:: RECORDS FOR THIS EXERCISE ::
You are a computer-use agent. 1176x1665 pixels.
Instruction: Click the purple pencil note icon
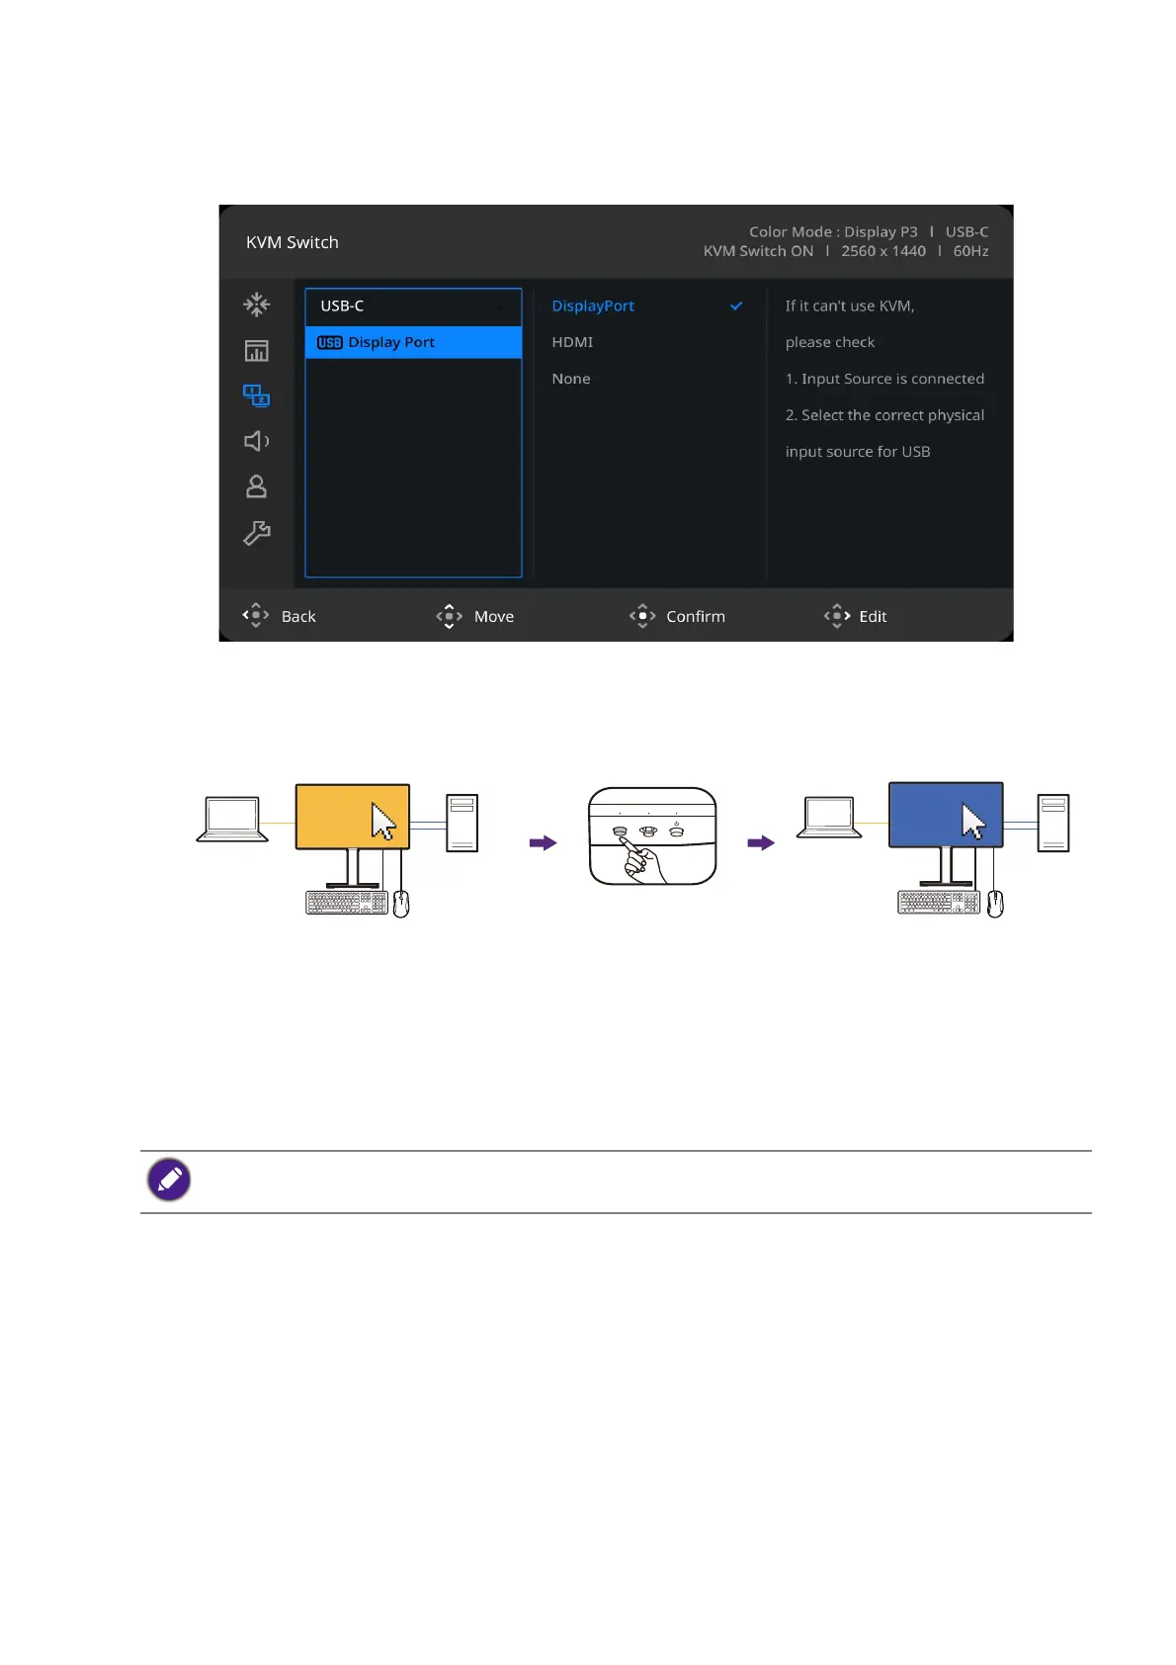tap(169, 1180)
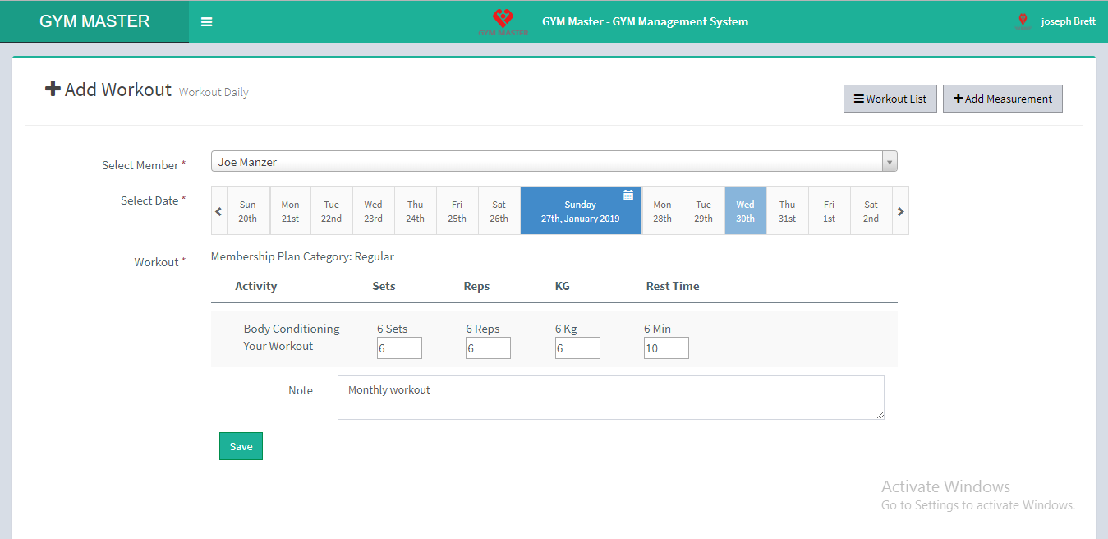Toggle the hamburger sidebar menu icon
The image size is (1108, 539).
tap(207, 22)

:: WHAT NEEDS TO BE DONE ::
Restate the preceding entries in full, word for word, with the pictures removed.

:: FINISHED EXERCISE ::
You are a computer-use agent. 1176x1665 pixels.
Instruction: Click the purple pencil note icon
tap(169, 1180)
Toggle the hamburger sidebar menu icon
The image size is (1108, 539).
tap(207, 22)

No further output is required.